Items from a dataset
'''
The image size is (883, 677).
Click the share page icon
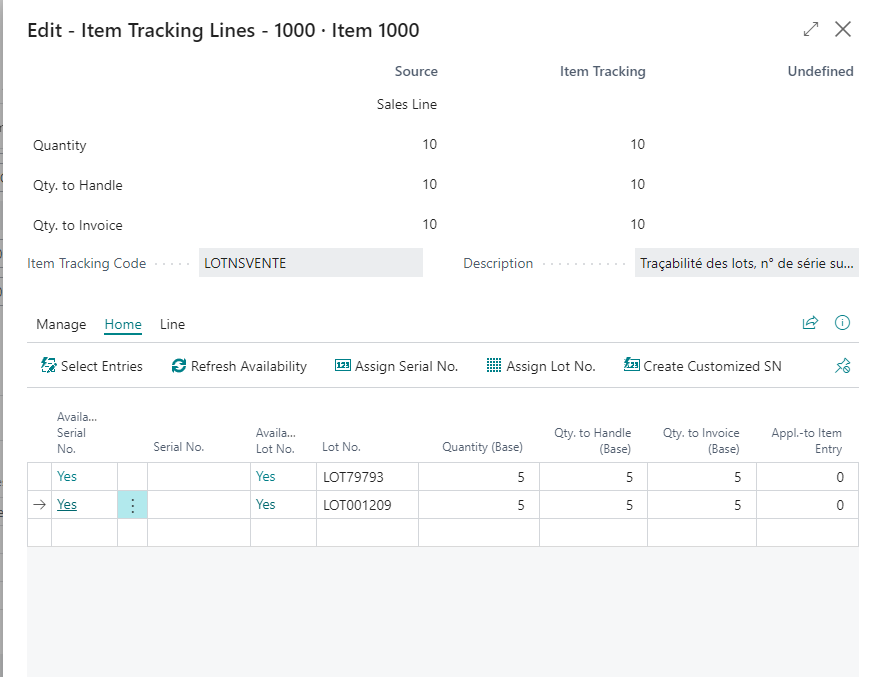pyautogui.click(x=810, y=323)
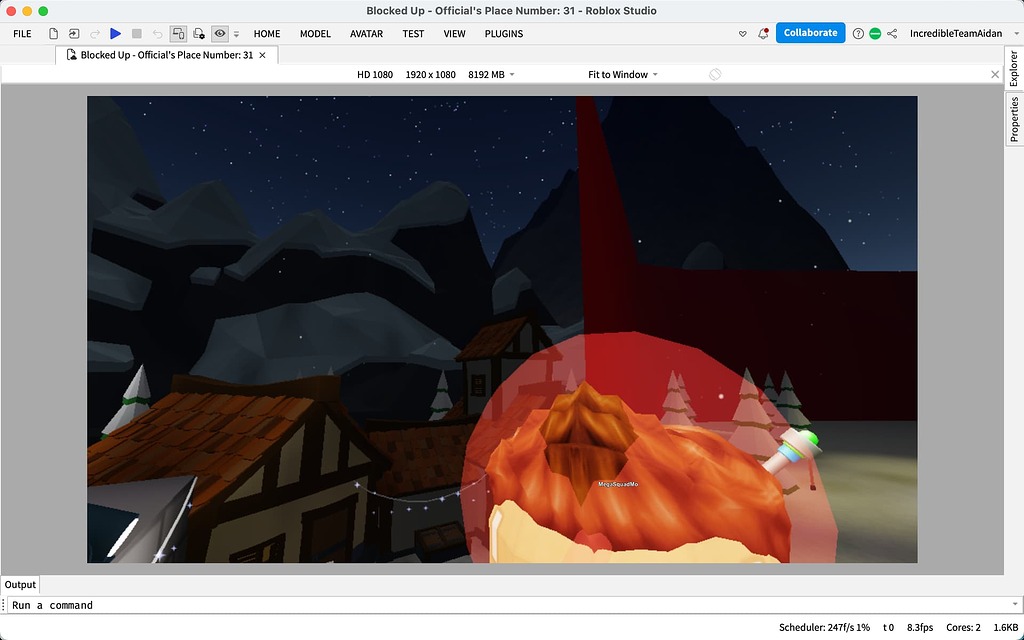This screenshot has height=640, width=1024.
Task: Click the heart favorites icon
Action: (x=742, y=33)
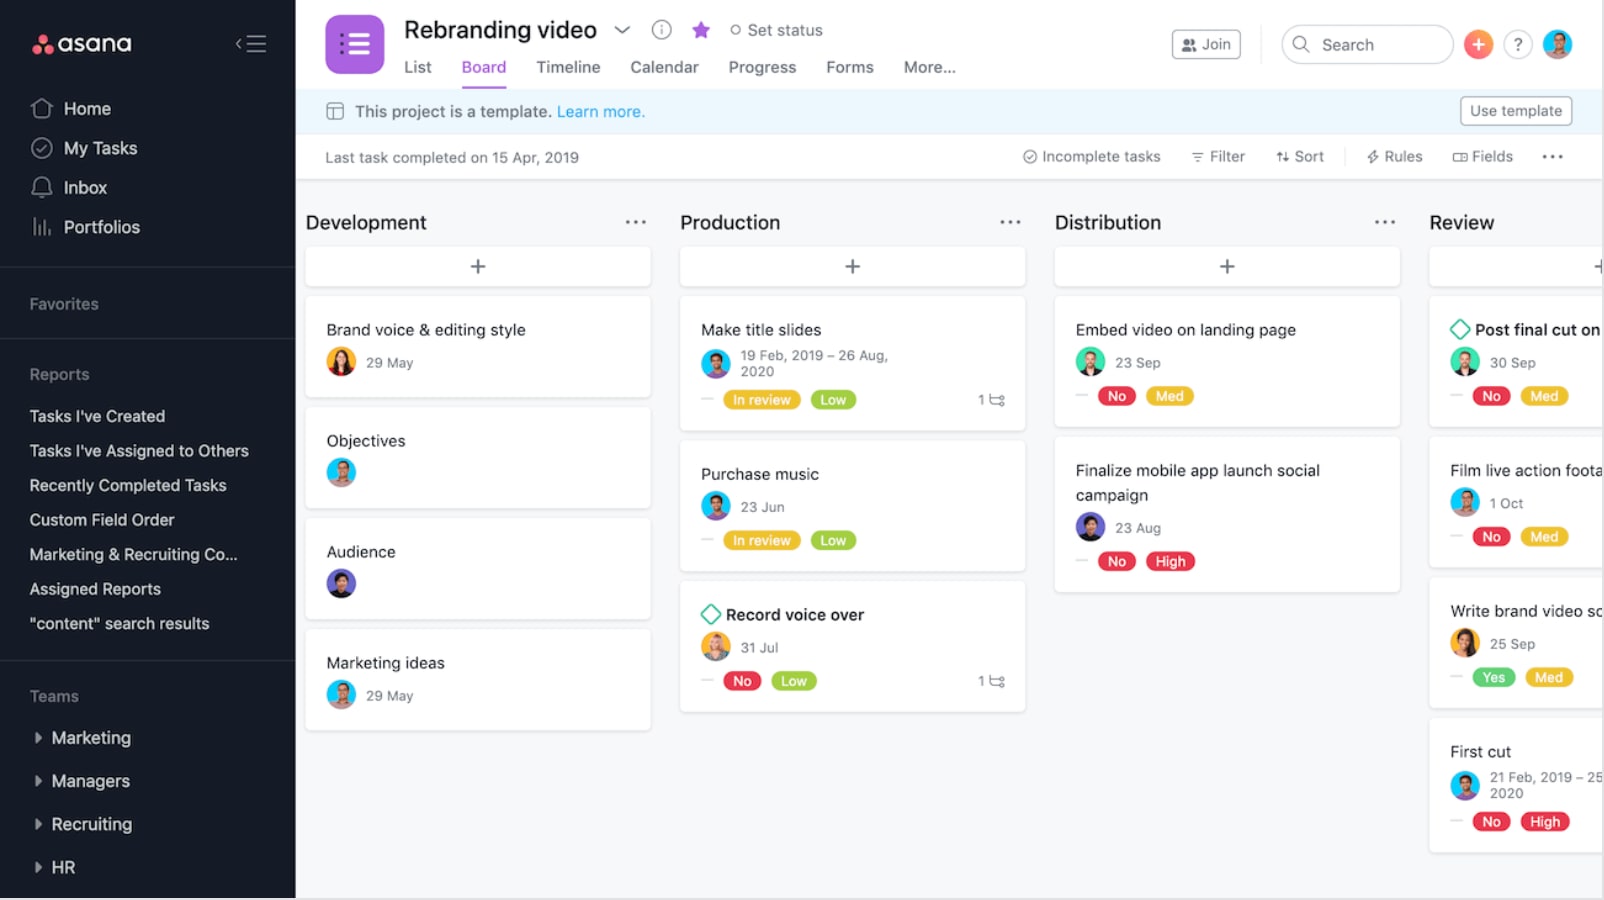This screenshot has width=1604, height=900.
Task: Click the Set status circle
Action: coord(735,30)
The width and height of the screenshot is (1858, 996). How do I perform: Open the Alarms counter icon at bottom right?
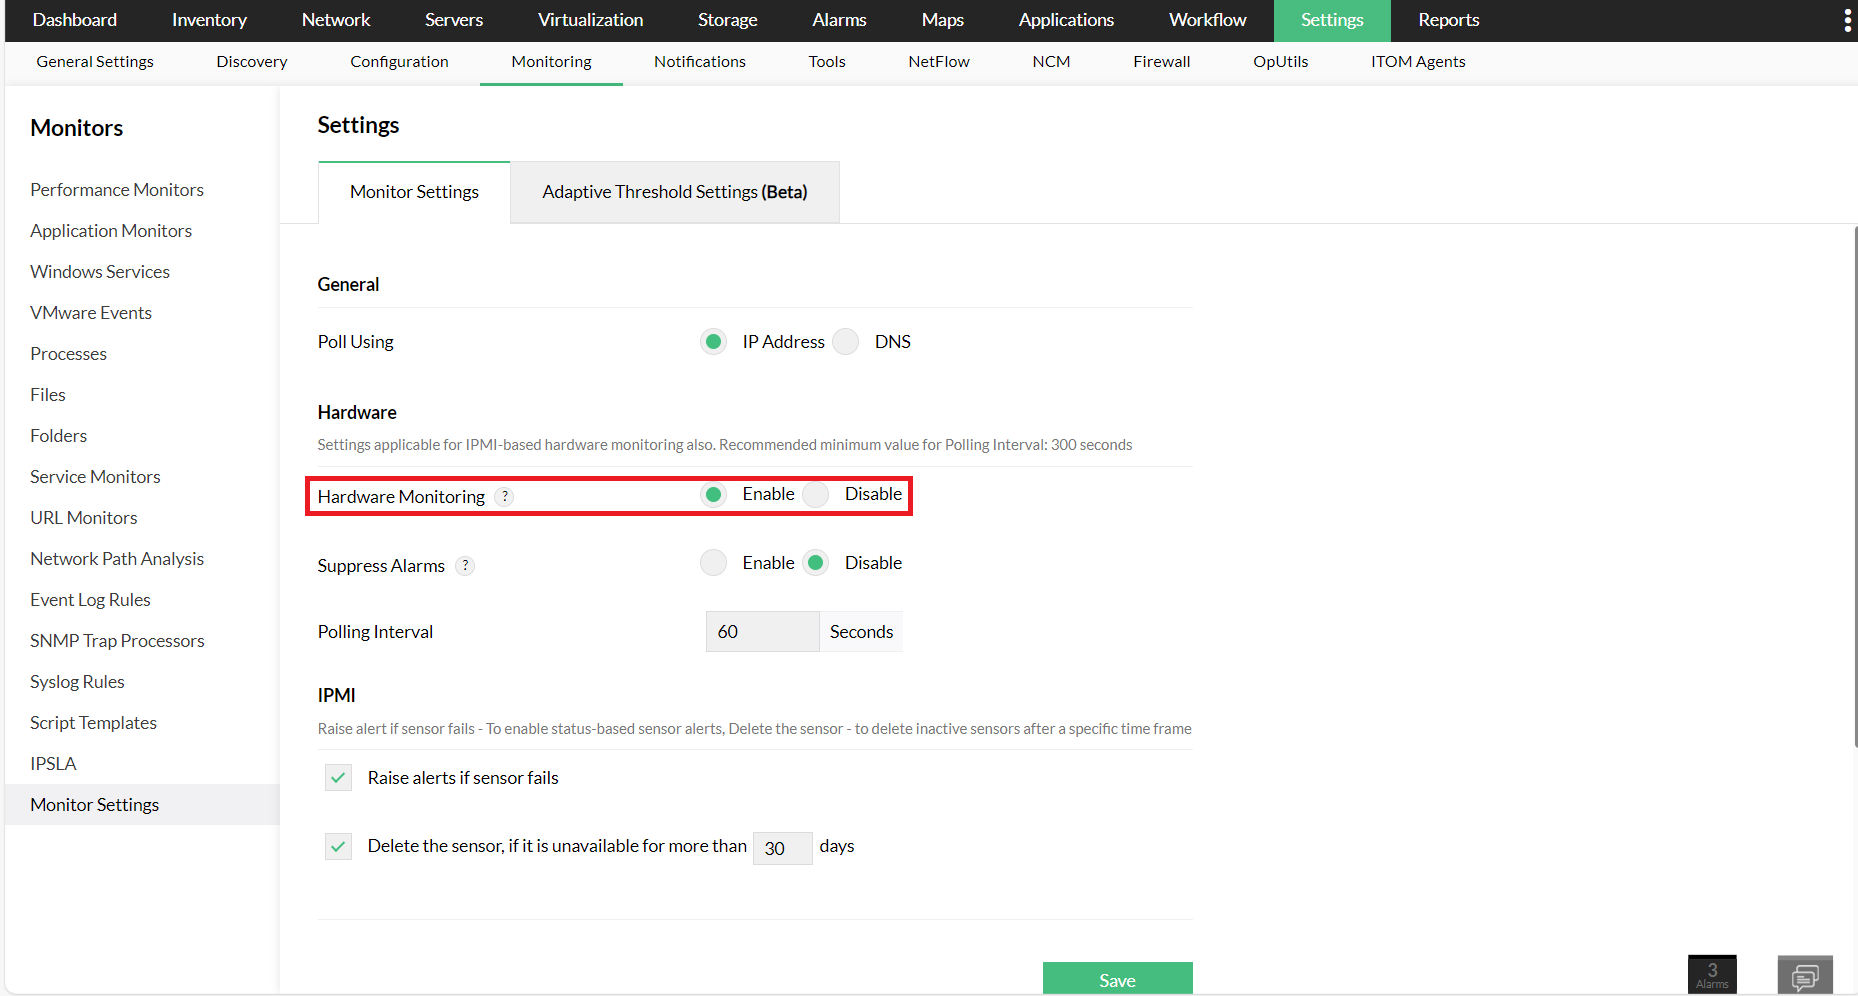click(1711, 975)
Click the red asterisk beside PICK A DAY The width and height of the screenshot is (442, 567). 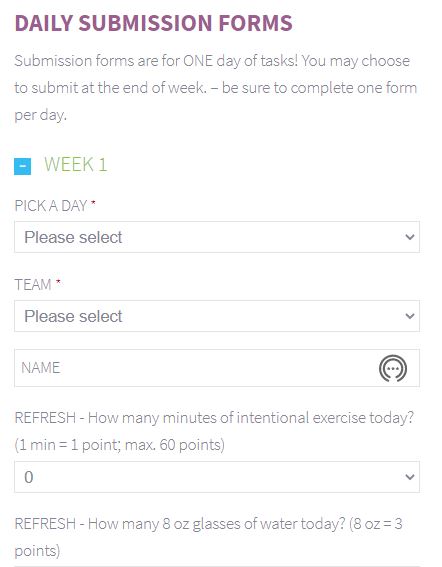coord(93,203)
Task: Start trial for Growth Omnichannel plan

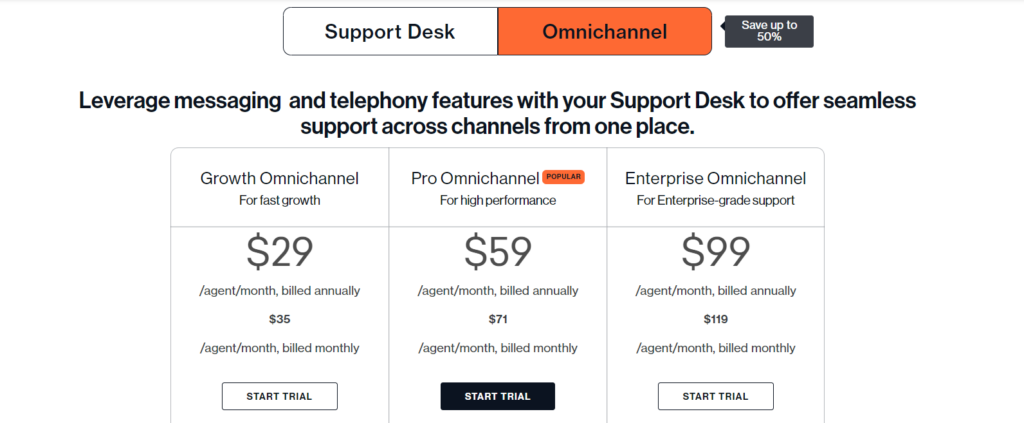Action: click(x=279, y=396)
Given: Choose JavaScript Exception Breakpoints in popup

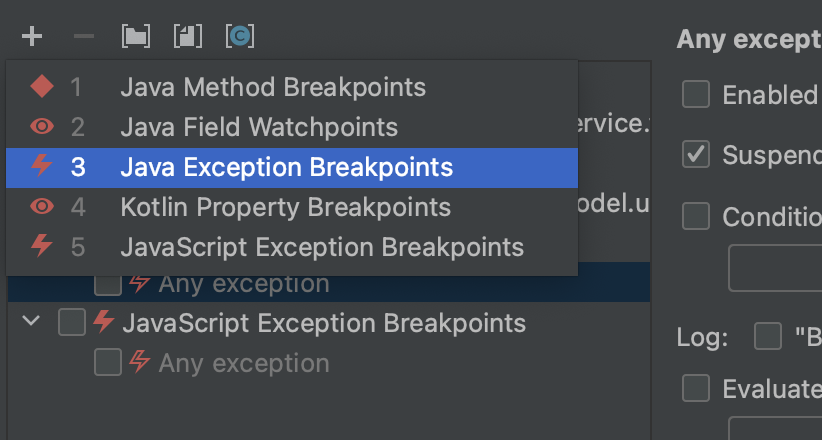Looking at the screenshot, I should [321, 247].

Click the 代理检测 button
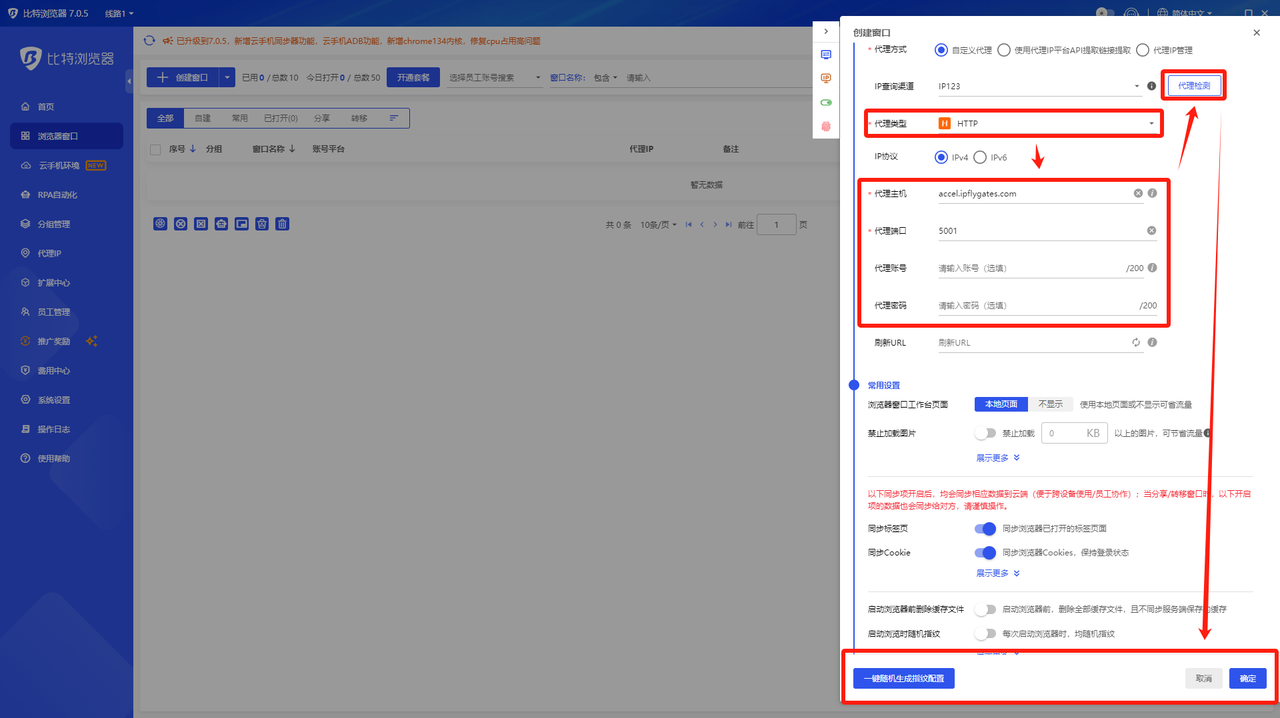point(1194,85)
'''
• **EXERCISE AIM**: Look above for the line containing "Task: Start trial for Growth Omnichannel plan"; output that line and all lines after it through the last one exactly, without the pictures.

• **OUTPUT FOR THIS EXERCISE**:
Task: Start trial for Growth Omnichannel plan

Action: click(x=279, y=396)
Given: Choose JavaScript Exception Breakpoints in popup

Looking at the screenshot, I should [321, 247].

Click the 代理检测 button
point(1194,85)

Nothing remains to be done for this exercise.